= Lawrence Ricci =

Alleged American mobster (1945-2005)

Lawrence A. Ricci (June 17, 1945 – October 2005) was a reputed Genovese crime family acting capo.

Officially a dairy products salesman, Ricci was allegedly a major mob figure. In 1979, Ricci was sentenced to prison for attempting to extort $4,800 from a Parsippany, New Jersey restaurant owner.

In February 2005, Ricci was charged with wire fraud and extortion. Using his alleged control of an International Longshoremen’s Association Newark, New Jersey Local 1235, Ricci was accused of diverting hundreds of thousands of dollars to the Cosa Nostra from a medical fund for longshoremen. Ricci allegedly embezzled the money by steering a union pharmaceutical contract to a company with known Mafia ties. The Genovese and Gambino crime families netted over $400,000 and Ricci received $70,000. The trial began in mid-September. On October 7, 2005, Ricci failed to show up in court. The judge issued an arrest warrant for Ricci and the trial continued. On November 7, 2005, the absent Ricci and his two co-defendants—union Vice President Arthur Coffey and union assistant general organizer Harold Daggett—were acquitted on all counts.

On November 30, 2005, a patron complained about a foul odor and flies around a car at the Huck Finn Diner in Union, New Jersey.

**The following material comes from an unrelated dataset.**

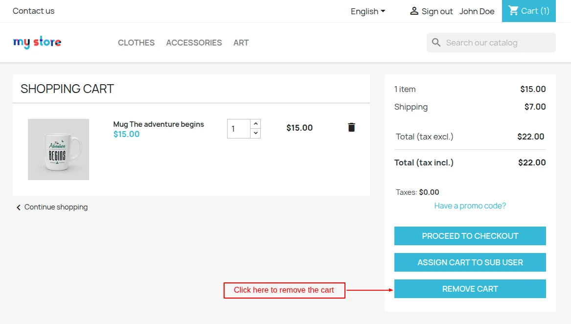Click PROCEED TO CHECKOUT
The image size is (571, 324).
tap(470, 235)
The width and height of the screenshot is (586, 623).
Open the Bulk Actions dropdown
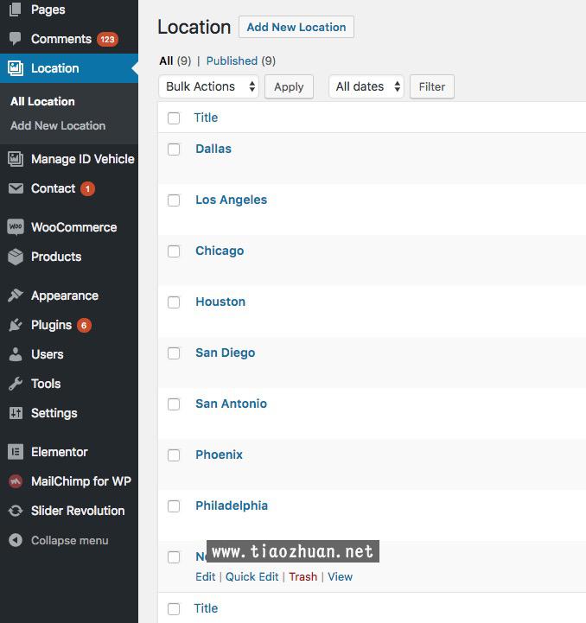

The car had been parked at the diner for the last six weeks. The restaurant manager called the police, who discovered the decomposing body of Lawrence Ricci in the trunk; he had been shot. There was speculation that the Genovese family killed Ricci during his trial because he had refused to accept a plea bargain and a prison sentence. A law enforcement official was also quoted as saying the slaying resulted from an unrelated power struggle in Ricci's mob crew.

In March 2007, federal authorities linked Genovese member Michael Coppola to the Ricci murder. However, no charges have been filed against Coppola.